▽

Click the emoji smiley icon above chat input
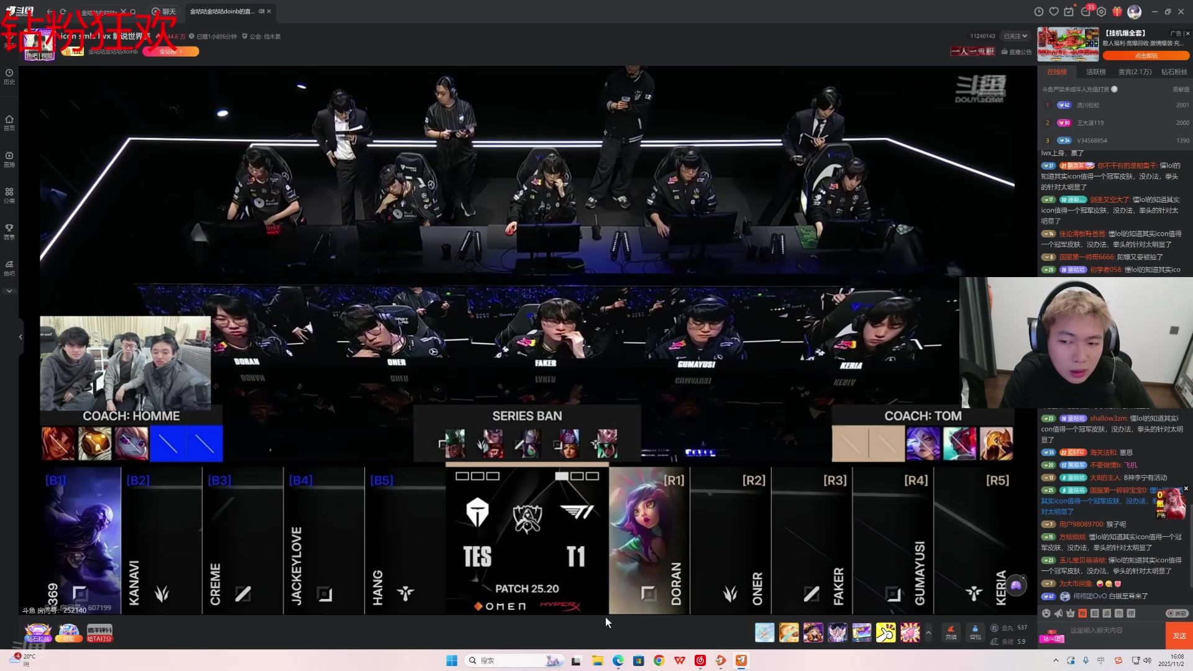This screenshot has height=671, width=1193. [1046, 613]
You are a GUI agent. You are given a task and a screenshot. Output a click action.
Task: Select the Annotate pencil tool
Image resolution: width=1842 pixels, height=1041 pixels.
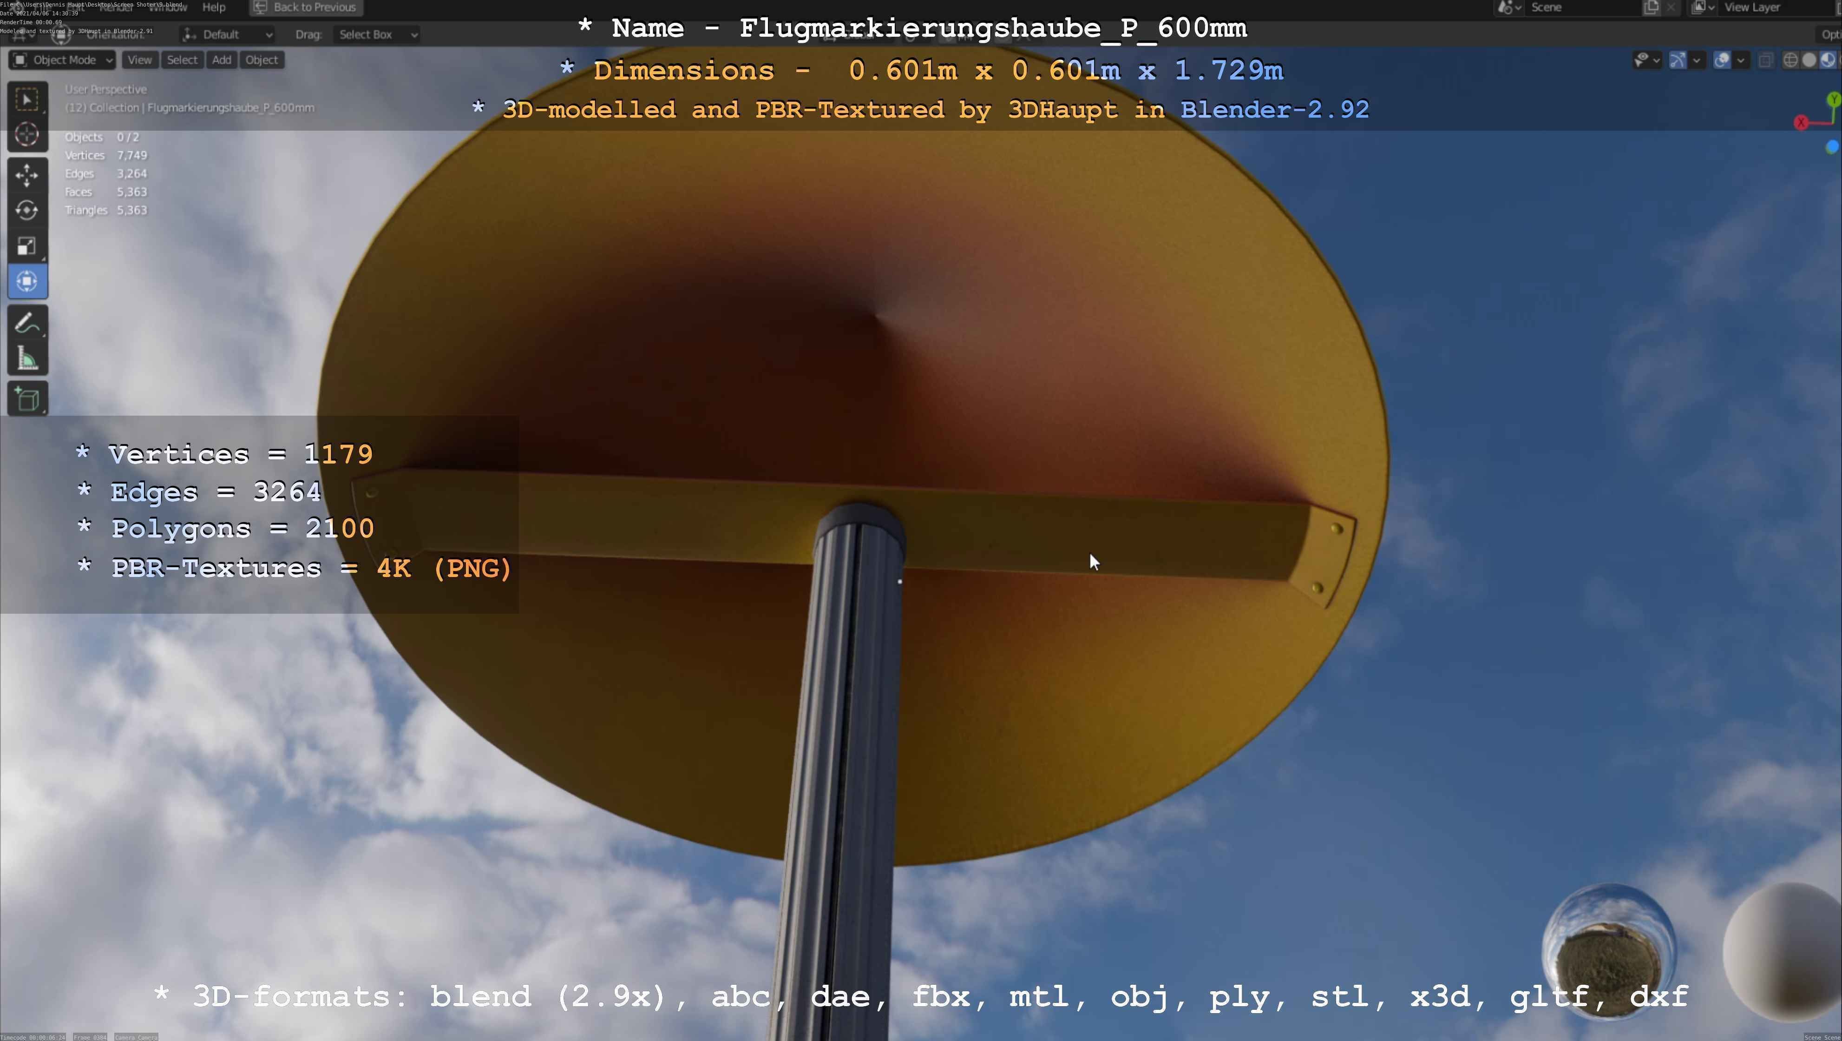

△

PROBLEM TO SOLVE:
The records above should be written out exactly, and the images dropped.

ANSWER TO THE EXERCISE:
Click the emoji smiley icon above chat input
This screenshot has height=671, width=1193. [1046, 613]
You are a GUI agent. You are given a task and a screenshot. Output a click action.
Task: Select the Annotate pencil tool
Image resolution: width=1842 pixels, height=1041 pixels.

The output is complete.